From the inheritance pattern or origin of variants perspective, it is outstanding that, of 15 variants, seven arose de novo. Although the rate might be overestimated due to the small number of the cohort, it is much higher than we expected. Out of 19 HLDs listed in the OMIM database currently, dominant inheritance is only present in three sub-type HLDs, HLD6, HLD16, and HLD19, which are caused by a heterozygous variant in TUBB4A, TMEM106B, and TMEM63A, respectively. All three genes were identified by trio-based WES in sporadic cases in recent years [9, 11, 26]. In our prior 155 HLDs patients with definite genetic diagnosis, except eight patients with de novo variants in TUBB4A, all the remaining 94.8% of patients (147/155) were diagnosed with the recessive disorder (119 cases have been published [4]). Many cases with HLDs have a fully penetrant, severe disorder preventing procreation, such that dominant inheritance cannot be observed. This explains the preponderance of de novo heterozygous variants in this and the prior collections of HLDs cases. On the other hand, in previous studies, the identification of novel genes depended on the application of linkage analysis followed by Sanger sequencing of candidate genes in consanguineous families or big pedigrees with multiple affected individuals, and sporadic cases with de novo variants were omitted. WES of parent–child trios is a highly effective approach for identifying de novo variants [27] and will help discover more genes with heterozygous variants in HLDs.

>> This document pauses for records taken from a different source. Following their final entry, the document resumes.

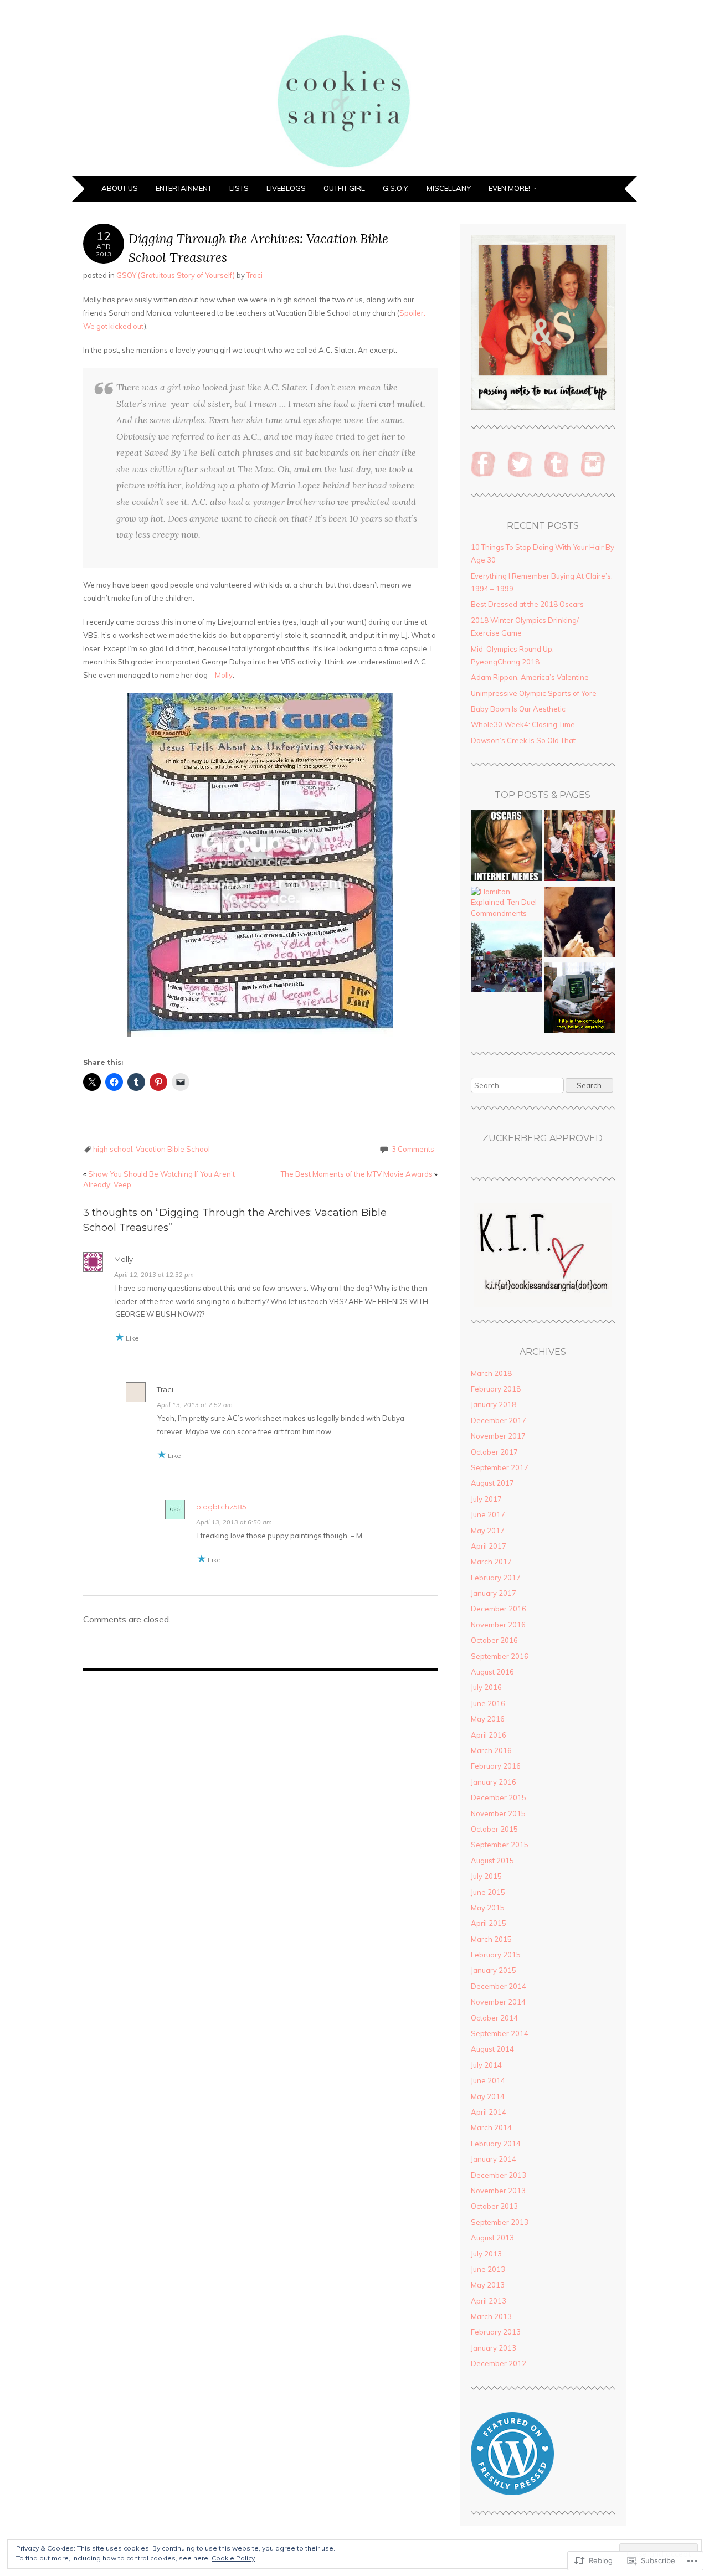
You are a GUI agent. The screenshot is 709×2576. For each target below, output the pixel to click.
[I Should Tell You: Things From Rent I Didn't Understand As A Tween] (579, 924)
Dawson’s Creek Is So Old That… (525, 740)
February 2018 (496, 1388)
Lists (239, 188)
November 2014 (498, 2001)
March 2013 (491, 2316)
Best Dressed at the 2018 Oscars (527, 604)
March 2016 (491, 1750)
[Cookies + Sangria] (354, 169)
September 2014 (499, 2033)
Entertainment (184, 188)
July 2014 (486, 2064)
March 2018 (491, 1373)
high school (112, 1149)
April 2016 (488, 1734)
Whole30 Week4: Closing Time (523, 724)
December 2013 (498, 2175)
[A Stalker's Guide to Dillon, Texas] (506, 958)
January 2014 (493, 2159)
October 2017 (494, 1451)
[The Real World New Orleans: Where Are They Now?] (579, 847)
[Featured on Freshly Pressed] (512, 2492)
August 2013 (492, 2237)
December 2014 (498, 1986)
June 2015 (488, 1892)
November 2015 (498, 1813)
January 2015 (493, 1970)
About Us (119, 188)
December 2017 (498, 1420)
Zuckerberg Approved (542, 1138)
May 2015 (488, 1907)
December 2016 (498, 1608)
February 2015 (496, 1954)
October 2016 (494, 1640)
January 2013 (493, 2347)
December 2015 (498, 1797)
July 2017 (486, 1499)
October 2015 (494, 1829)
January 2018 (493, 1404)
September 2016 (499, 1656)
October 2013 (494, 2206)
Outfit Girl (344, 188)
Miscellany (449, 188)
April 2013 (488, 2300)
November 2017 (498, 1435)
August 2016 (492, 1671)
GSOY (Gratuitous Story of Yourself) (175, 275)
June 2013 (488, 2269)
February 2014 (496, 2143)
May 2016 (488, 1718)
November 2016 (498, 1624)
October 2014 (494, 2017)
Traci (254, 275)
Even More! (509, 188)
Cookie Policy (233, 2558)
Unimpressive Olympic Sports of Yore (534, 693)
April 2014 (488, 2112)
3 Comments (413, 1149)
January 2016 (493, 1782)
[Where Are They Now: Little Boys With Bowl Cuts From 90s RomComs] (579, 999)
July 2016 (486, 1687)
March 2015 (491, 1939)
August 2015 (492, 1860)
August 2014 (492, 2048)
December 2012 (498, 2363)
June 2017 (488, 1514)
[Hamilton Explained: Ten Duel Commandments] (506, 903)
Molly (224, 675)
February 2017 (496, 1577)
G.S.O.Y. (396, 188)
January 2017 (493, 1593)
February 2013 (496, 2331)
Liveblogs (286, 188)
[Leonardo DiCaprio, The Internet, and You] (506, 847)
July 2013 (486, 2253)
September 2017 (499, 1467)
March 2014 (491, 2127)
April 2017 (488, 1546)
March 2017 (491, 1561)
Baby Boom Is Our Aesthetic (518, 708)
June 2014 (488, 2080)
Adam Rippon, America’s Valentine (530, 677)
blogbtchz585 (221, 1506)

In conclusion, through trio-based WES, 11 of 20 HLDs patients were genetically diagnosed with seven different Mendelian disorders. This analysis emphasizes the heterogenicity of HLDs, the diagnostic power of trio-based WES for HLDs, and novel mutations identified in TUBB4A, POLR3A, and POLR1C. Moreover, comprehensive analysis including a focus on candidate genes helps to discover novel disease-causing genes, determine the diagnosis for the first time, and improve the yield of WES.